# [THE PROBLEM]
Reproduce the listing below line for line, with every word unchanged, but leave out the pictures.

____ DATA TO USE

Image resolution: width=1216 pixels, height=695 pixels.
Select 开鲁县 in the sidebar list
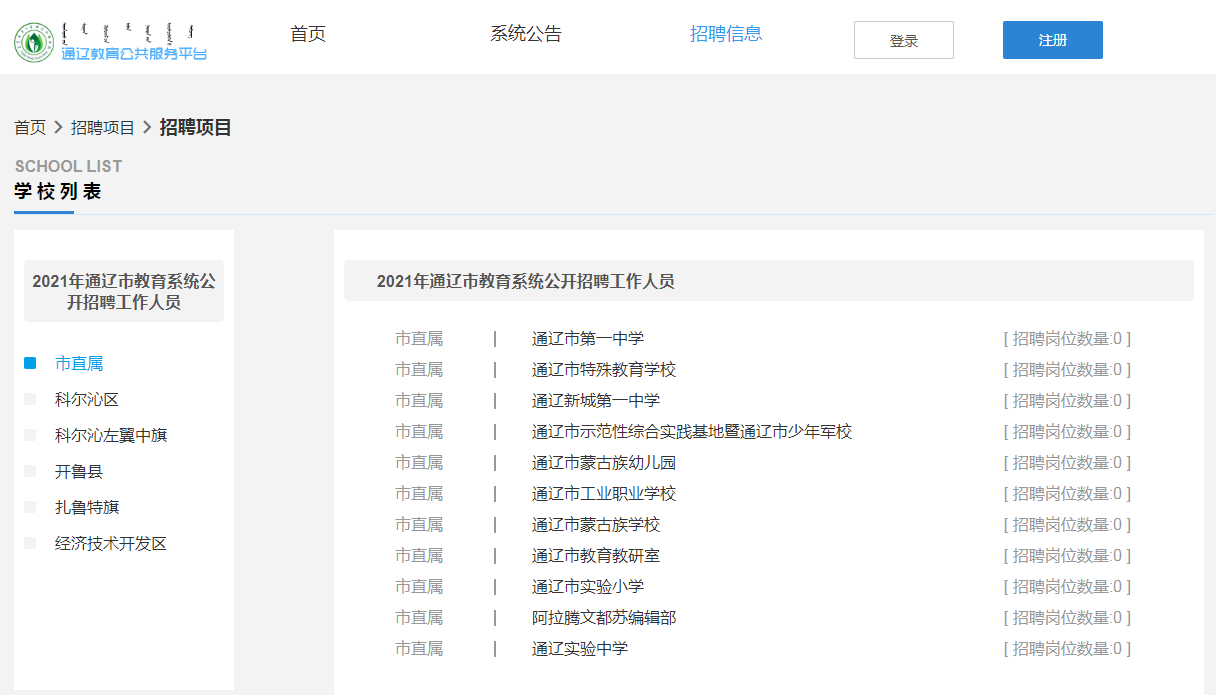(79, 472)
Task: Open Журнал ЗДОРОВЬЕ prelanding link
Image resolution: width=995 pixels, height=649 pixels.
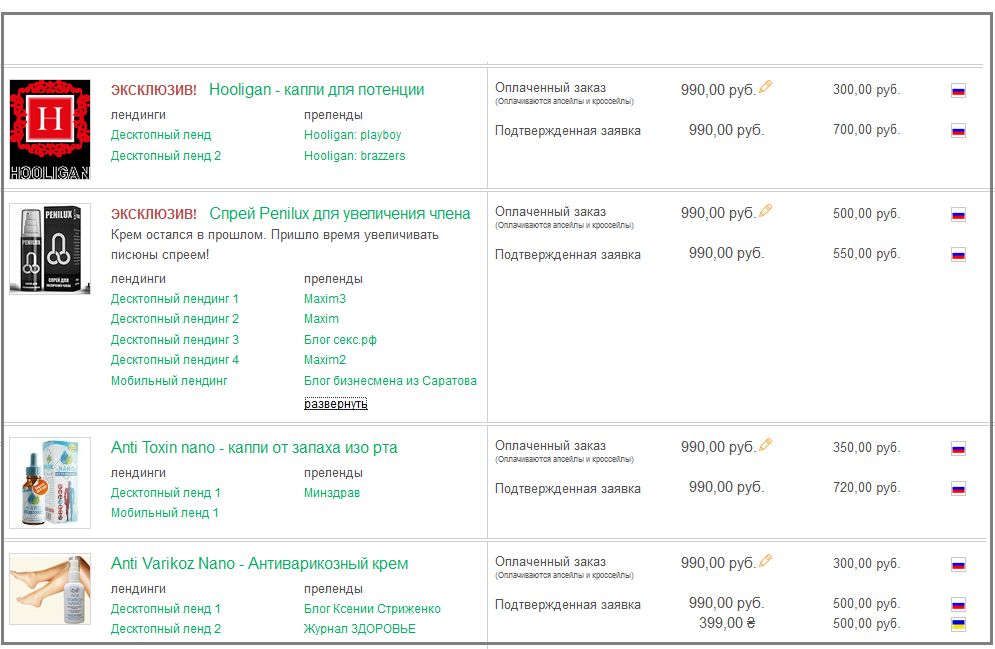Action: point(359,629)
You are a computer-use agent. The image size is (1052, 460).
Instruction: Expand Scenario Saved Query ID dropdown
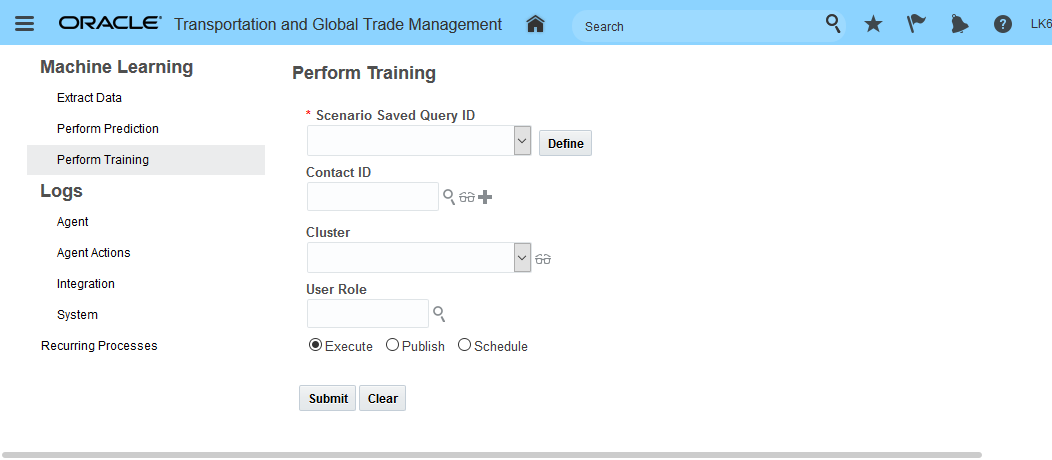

________

# [OUTPUT FOR THIS TASK]
Image resolution: width=1216 pixels, height=695 pixels.
Select 开鲁县 in the sidebar list
(79, 472)
Task: Open Журнал ЗДОРОВЬЕ prelanding link
Image resolution: width=995 pixels, height=649 pixels.
Action: point(359,629)
You are a computer-use agent. The image size is (1052, 460).
Instruction: Expand Scenario Saved Query ID dropdown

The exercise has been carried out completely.